2021 Annual Meeting

(364c) Transfer Learning for Prediction of Absorption and Emission Spectra from Multi-Fidelity Data

Authors

Greenman, K. P. - Presenter, Massachusetts Institute of Technology
Green, W., Massachusetts Institute of Technology
Gomez-Bombarelli, R., Massachusetts Institute of Technology
Accurate predictions of optical properties from chemical structure are necessary for the design of optimal dye molecules towards important applications such as solar cells, bioimaging, display technologies, etc. The recent compilation of several large datasets of experimental absorption and emission spectral data from the literature has enabled machine learning methods to equal or exceed the prediction accuracy of first principles approaches like time-dependent density functional theory (TD-DFT) at a fraction of the computational cost. Depending on the choice of exchange-correlation functional and the level of approximation, TD-DFT may show systematic and random errors with respect to the experimental ground truth.

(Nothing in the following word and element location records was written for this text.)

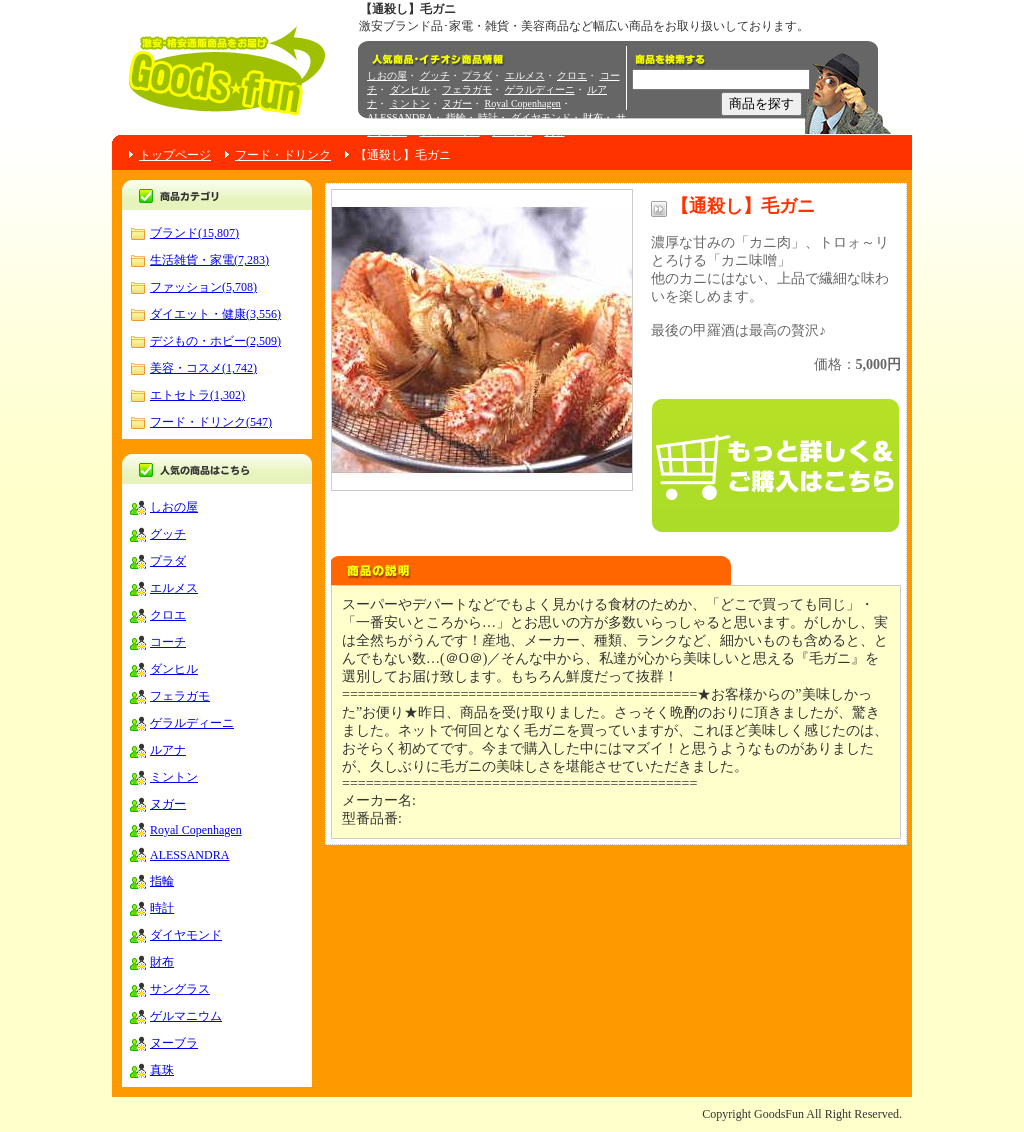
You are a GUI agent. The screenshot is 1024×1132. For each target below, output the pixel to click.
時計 (488, 117)
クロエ (572, 75)
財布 (593, 117)
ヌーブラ (512, 131)
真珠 (555, 131)
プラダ (477, 75)
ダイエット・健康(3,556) (215, 314)
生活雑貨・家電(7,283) (209, 260)
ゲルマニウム (450, 131)
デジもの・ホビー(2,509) (215, 341)
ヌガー (457, 103)
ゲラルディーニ (540, 89)
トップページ (175, 155)
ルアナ (168, 750)
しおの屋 (387, 75)
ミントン (410, 103)
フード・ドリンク (283, 155)
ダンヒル (410, 89)
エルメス (525, 75)
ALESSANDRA (400, 117)
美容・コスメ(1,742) (203, 368)
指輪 (456, 117)
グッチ (435, 75)
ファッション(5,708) (203, 287)
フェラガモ (467, 89)
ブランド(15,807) (194, 233)
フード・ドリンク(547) (211, 422)
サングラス (180, 989)
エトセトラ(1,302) (197, 395)
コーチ (168, 642)
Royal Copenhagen (523, 103)
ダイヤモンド (541, 117)
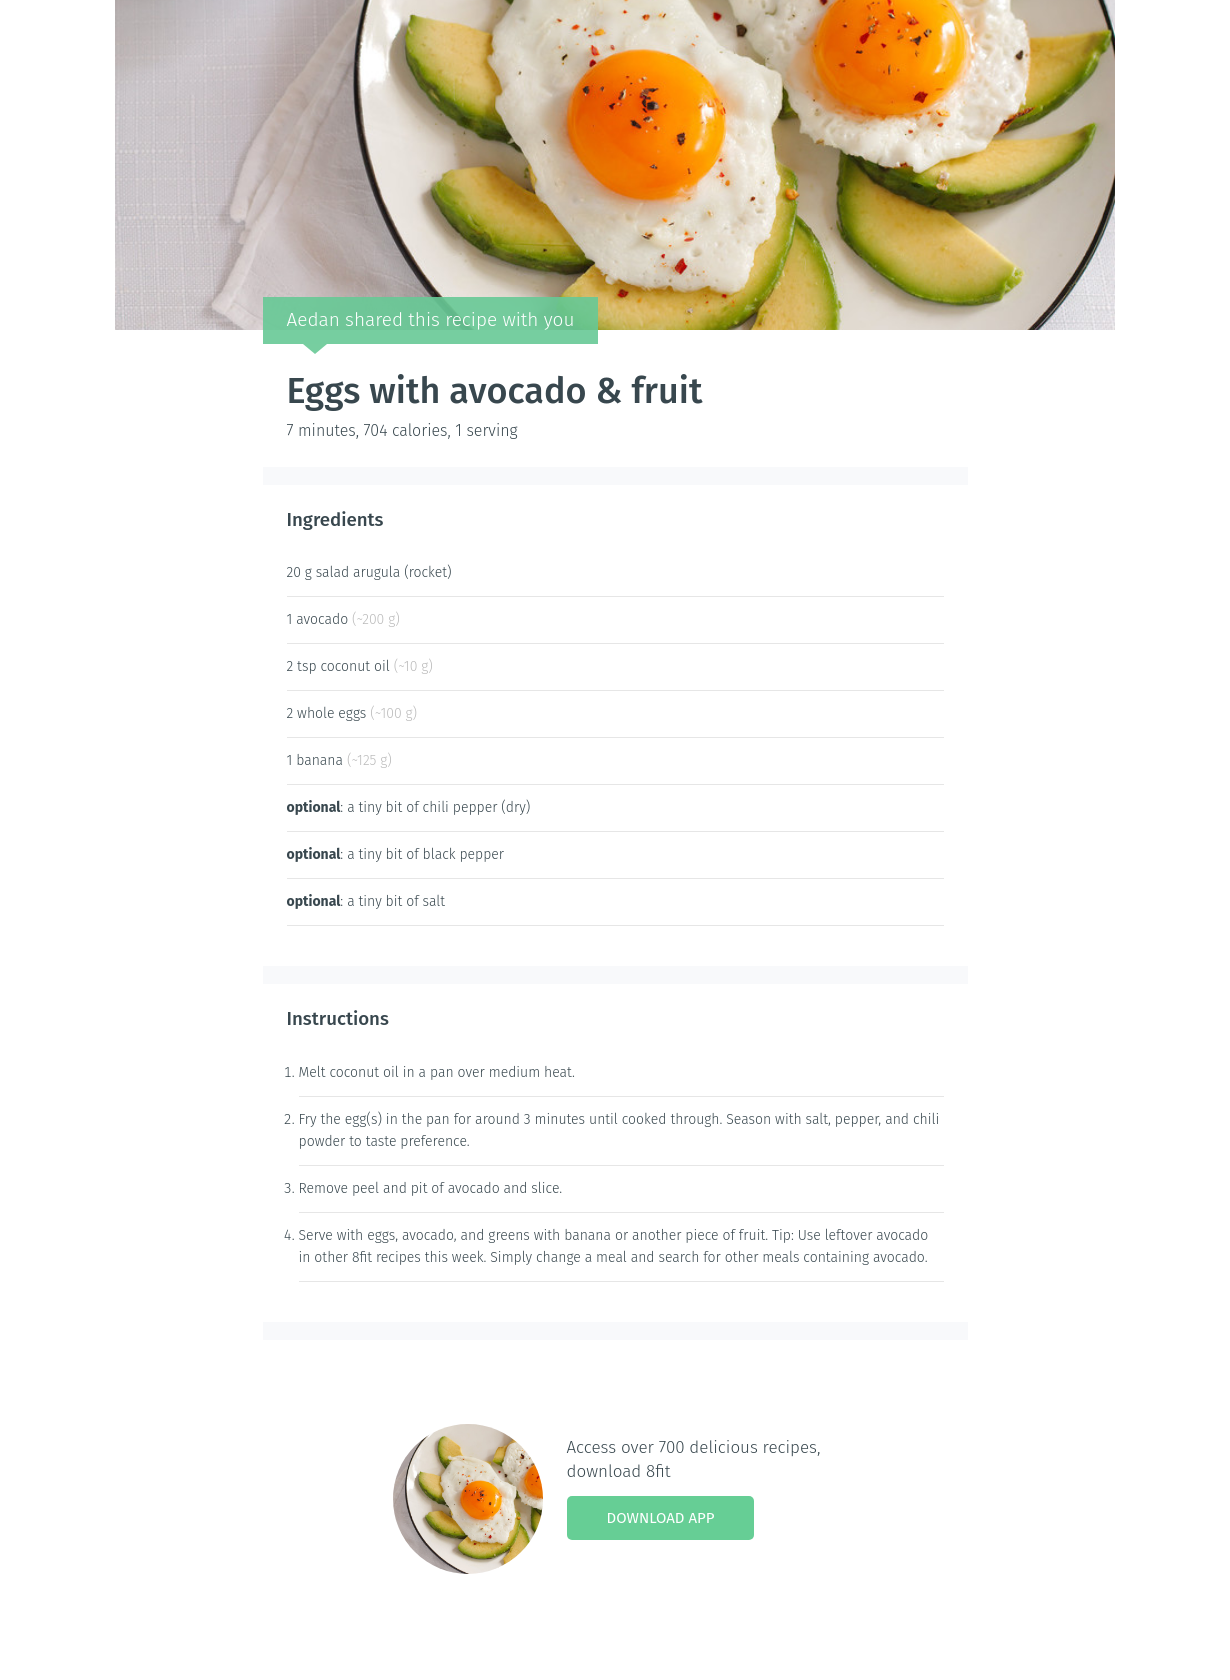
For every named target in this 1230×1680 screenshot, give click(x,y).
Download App (661, 1518)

Nevertheless, so-called multi-fidelity statistical models can still benefit from TD-DFT as a physics-based regularization to improve generalization to unseen chemistries. TD-DFT calculations still remain orders of magnitude cheaper and more easily automated than experiments, which have a much higher opportunity cost for false positive predictions.This means that the amount of TD-DFT data available, and the ability to acquire more, still far exceeds that from experiments. In this work, we benchmark several approaches for leveraging multi-fidelity combined computational and experimental datasets to predict the optical properties of dye molecules with high transferability to unseen chemical domains. We compare pre-training and transfer learning strategies across several datasets for multiple prediction tasks. Our findings improve the accuracy and generalizability of the machine learning models, enabling researchers to use them more effectively in generative modeling and molecular design.